- **Directions for this task**: Word for word, print the entries that follow.

- **Stored data entries**:
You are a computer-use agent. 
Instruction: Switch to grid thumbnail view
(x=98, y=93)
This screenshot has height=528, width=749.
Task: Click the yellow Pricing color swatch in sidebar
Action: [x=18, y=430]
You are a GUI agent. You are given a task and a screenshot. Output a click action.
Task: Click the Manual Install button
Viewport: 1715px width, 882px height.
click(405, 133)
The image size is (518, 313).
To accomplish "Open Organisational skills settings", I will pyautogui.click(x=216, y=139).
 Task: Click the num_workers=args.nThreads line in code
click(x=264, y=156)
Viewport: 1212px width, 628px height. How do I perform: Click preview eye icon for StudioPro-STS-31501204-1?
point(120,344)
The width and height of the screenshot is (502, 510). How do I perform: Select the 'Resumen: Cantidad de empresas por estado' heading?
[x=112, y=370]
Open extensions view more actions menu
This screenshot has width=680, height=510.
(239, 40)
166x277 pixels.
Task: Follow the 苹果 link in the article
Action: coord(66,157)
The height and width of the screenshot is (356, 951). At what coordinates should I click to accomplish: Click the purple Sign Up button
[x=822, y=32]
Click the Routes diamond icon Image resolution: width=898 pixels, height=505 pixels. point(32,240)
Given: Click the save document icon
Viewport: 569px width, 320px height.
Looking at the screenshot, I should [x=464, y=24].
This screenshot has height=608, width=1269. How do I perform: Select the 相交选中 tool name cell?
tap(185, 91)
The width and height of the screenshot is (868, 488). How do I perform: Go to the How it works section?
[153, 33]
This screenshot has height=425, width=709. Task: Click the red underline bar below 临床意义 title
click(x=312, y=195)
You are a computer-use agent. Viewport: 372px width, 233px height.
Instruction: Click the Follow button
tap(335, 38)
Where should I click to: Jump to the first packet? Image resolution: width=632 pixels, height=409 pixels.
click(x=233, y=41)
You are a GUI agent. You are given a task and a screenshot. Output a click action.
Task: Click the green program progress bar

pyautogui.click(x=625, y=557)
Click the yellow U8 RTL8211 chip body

- **Written answer**:
You are a computer-use agent. 
Instruction: Switch to grid thumbnail view
(x=98, y=93)
This screenshot has height=528, width=749.
Task: Click the yellow Pricing color swatch in sidebar
Action: [x=18, y=430]
You are a GUI agent. You are given a task and a screenshot. Output a click action.
Task: Click the Manual Install button
Viewport: 1715px width, 882px height.
click(405, 133)
The image size is (518, 313).
To accomplish "Open Organisational skills settings", I will pyautogui.click(x=216, y=139).
 Task: Click the num_workers=args.nThreads line in code
click(x=264, y=156)
Viewport: 1212px width, 628px height. How do I perform: Click preview eye icon for StudioPro-STS-31501204-1?
point(120,344)
The width and height of the screenshot is (502, 510). How do I perform: Select the 'Resumen: Cantidad de empresas por estado' heading?
[x=112, y=370]
Open extensions view more actions menu
This screenshot has width=680, height=510.
(239, 40)
166x277 pixels.
Task: Follow the 苹果 link in the article
Action: coord(66,157)
The height and width of the screenshot is (356, 951). At what coordinates should I click to accomplish: Click the purple Sign Up button
[x=822, y=32]
Click the Routes diamond icon Image resolution: width=898 pixels, height=505 pixels. point(32,240)
Given: Click the save document icon
Viewport: 569px width, 320px height.
Looking at the screenshot, I should [x=464, y=24].
This screenshot has height=608, width=1269. How do I perform: Select the 相交选中 tool name cell?
tap(185, 91)
The width and height of the screenshot is (868, 488). How do I perform: Go to the How it works section?
[153, 33]
This screenshot has height=425, width=709. Task: Click the red underline bar below 临床意义 title
click(x=312, y=195)
You are a computer-use agent. Viewport: 372px width, 233px height.
Instruction: Click the Follow button
tap(335, 38)
Where should I click to: Jump to the first packet? Image resolution: width=632 pixels, height=409 pixels.
click(x=233, y=41)
You are a GUI agent. You are given a task and a screenshot. Output a click action.
Task: Click the green program progress bar

pyautogui.click(x=625, y=557)
Click the yellow U8 RTL8211 chip body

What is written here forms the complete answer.